-- WORK TO COMPLETE --
**a.** In the SAST primer, reproduce word for word the passage from "SAST tools just" to "different in concept.".
**b.** Decide whether each statement below agrees with the SAST primer. Answer yes or no for each, and quote the words from the primer that settle it.
(i) The author began a security career at an Australian government agency.
(ii) The author's manager took a six-month overseas trip.
(iii) FindBugs works on compiled codebases.

— start EXTRACT PROVIDED —

A SAST Primer

Publish date: Jun 5, 2021
Last updated: Jun 5, 2021

Tags:

AppSec
SAST

Hi friends!

I’m Cole and I write regularly about security and development. If you have any feedback, feel free to message me on LinkedIn! Anyway, onto the article!

Introduction

I began my security career as a graduate at an Australian government agency. Day 1 of my security rotation, a few things happened.

My manager took a 3 month overseas trip.
I didn’t really have direction, so I picked up this book and started reading it.
After a month, I was in a tiny room with no air-conditioning and beefy servers scanning big web applications.

It might not sound ideal, but the heat was a welcome reprieve from the Canberra weather. As a novocastrian, shorts, a white tee, and some thongs taught me a good lesson.

JAN	FEB	MAR	APR	MAY	JUN	JUL	AUG	SEP	OCT	NOV	DEC
13.7	13.6	10.9	7.1	3.7	1.3	0.2	1.3	3.8	6.4	9.5	11.9

Tech has changed since then. Copying code onto USB drives and doing manual code reviews on airgapped machines feels wrong. Banks and governments are adopting Git-based SCM’s, CI/CD, and actually use linux now! Crazy..

Anyway, I got my stripes from years of operating SAST products in various enterprise contexts.

Right now, I believe that commercial SAST is not a good control to invest in. This article covers why I believe that and what needs to be addressed.

SAST Basics

The OWASP Foundation defines SAST as:

Static Application Security Testing (SAST) Tools are designed to analyze source code or compiled versions of code to help find security flaws.

Some SAST tools are lightweight and just look for known bad sequences. These are things like string concatenation, eval, or keywords like password or MD5. Other tools work on compiled codebases, like FindBugs (for Java ByteCode). There are also big enterprise products that do crazy taint analysis and thorough review.

SAST tools just find bugs in code.

SAST Walkthrough

Let’s take the SAST product, Fortify. The Fortify SourceAnalyzer will build a model of the codebase you specify.

The following code for example, is converted into the IL code below. Sourceanalyzer -build isn’t too different in concept.

using System;
public class C {
    public void M() {
        string TrafficLight = "Red";
        switch (TrafficLight)

— end EXTRACT PROVIDED —
— start DATASET EXTRACT —

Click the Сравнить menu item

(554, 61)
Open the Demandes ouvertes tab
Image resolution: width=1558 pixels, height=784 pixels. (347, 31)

— end DATASET EXTRACT —

-- ANSWERS FOR THE TASKS --
**a.**
SAST tools just find bugs in code.

SAST Walkthrough

Let’s take the SAST product, Fortify. The Fortify SourceAnalyzer will build a model of the codebase you specify.

The following code for example, is converted into the IL code below. Sourceanalyzer -build isn’t too different in concept.

**b.**
(i) Yes: "I began my security career as a graduate at an Australian government agency."
(ii) No: "My manager took a 3 month overseas trip."
(iii) Yes: "Other tools work on compiled codebases, like FindBugs (for Java ByteCode)."